久保らを擁するU-16日本代表は、来年のU-17ワールドカップの出場権を賭けてアジア予選に挑む。「2学年分くらいの成長速度を早める機会」(森山監督)へ駒を進められるか。注目だ。写真:徳原隆元

 9月15日からインドで開催されるU-16アジア選手権に臨む森山佳郎U-16日本代表監督と23名の選手たち。来年に迫ったU-17ワールドカップを目指すチームにとって、出場権獲得がもたらすものは想像以上に大きい。
 
 堂安律(G大阪)や冨安健洋(福岡)、佐々木匠(仙台)らひとつ上の世代は、2005年以来5大会ぶりにアジア予選で敗退している。U-20ワールドカップをみても分かるように、2大会連続で世界への切符を逃すと、そのまま世界の舞台から遠ざかる危険性を孕む。
 
 ただ、もしそうなったとしても、それは次代の選手たちが解消すべき問題である。ではU-17ワールドカップ出場の意義はどこにあるのか。

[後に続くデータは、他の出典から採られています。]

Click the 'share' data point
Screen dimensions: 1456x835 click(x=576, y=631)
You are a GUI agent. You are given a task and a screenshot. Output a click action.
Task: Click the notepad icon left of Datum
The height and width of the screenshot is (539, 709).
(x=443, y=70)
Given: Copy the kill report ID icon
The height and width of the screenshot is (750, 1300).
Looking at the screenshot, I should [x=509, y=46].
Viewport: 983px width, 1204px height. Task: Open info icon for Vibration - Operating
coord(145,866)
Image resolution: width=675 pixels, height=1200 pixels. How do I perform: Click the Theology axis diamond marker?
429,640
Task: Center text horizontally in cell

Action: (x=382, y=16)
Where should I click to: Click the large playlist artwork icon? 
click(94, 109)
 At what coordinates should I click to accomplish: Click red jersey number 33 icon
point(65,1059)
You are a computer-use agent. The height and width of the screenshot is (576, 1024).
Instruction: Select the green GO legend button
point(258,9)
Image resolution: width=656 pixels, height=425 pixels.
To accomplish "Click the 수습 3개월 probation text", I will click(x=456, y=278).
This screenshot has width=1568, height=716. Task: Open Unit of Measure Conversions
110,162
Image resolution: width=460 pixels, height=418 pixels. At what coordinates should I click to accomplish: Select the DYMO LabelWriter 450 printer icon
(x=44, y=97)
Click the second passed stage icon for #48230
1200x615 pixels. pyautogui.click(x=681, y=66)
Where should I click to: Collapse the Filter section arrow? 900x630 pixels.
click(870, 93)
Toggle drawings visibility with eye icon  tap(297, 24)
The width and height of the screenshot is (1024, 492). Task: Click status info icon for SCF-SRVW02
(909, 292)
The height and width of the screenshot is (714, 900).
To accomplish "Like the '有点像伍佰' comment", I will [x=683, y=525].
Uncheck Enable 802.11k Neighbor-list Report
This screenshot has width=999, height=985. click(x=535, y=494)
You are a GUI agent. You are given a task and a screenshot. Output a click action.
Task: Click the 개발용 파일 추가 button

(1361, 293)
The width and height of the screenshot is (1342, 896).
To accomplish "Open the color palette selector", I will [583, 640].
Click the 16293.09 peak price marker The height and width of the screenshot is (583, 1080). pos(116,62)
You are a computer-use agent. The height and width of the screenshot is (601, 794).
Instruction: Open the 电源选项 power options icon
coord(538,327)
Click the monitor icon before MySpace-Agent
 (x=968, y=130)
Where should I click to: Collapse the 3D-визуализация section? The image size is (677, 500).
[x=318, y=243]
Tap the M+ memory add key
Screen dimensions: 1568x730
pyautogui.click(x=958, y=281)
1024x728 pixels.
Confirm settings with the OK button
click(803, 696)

森山監督は9月2日のメンバー発表会見で「成長」をキーワードに話してくれた。
 
「(9月1日に行なわれたロシア・ワールドカップのアジア最終予選の日本対UAE戦で)UAE代表の何人かはアンダー世代で世界のベスト4になったこともある。そういった選手たちは『日本なんて全然怖くないよ』というような堂々たるプレーをしていた。
 
 それを考えても、アンダー世代のワールドカップでの経験は非常に重要。地道に一段一段と成長の階段を上るだけでなく、一足飛びに急成長することだってある。世界で厳しい経験をすることが五輪やワールドカップにつながる。
 
 もしここで負けてしまうと、残念ながら継続して強化の形を取れないのが現状。尻すぼみになってしまう。選出されなかった、まだ陽の目を見ていない晩成型の選手たちも、1年後にU-17ワールドカップ出場という目標があれば、そこを目指して努力できる」
 
 まず国際経験、アジアレベルではなく国際標準の戦いを重ねられる点。そして、今は出てきていない晩熟型の刺激となる点。「2学年分くらいの成長速度を早める機会が勝つことで用意される」とも語ったが、まさにその通りだろう。
 
 U-16日本代表は7日から10日まで国内で合宿を張り、11日にインドへと発つ。初戦は現地時間16日20時(日本時間同日23時30分)のベトナム戦。注目の久保建英(FC東京U-18)らは、どういったプレーを見せてくれるのか。
 
 気が早いかもしれないが、地元開催となる東京五輪に00年生まれは最年少組として食い込めるのか。また01年生まれが飛び級で招集される可能性もゼロではない。そのための「成長の場」を是が非でも確保したいところだ。
 
 自分たち、そして日本サッカー界のために――。世界に足を踏み入れるためのアジアでの戦いが、ついに始まろうとしている。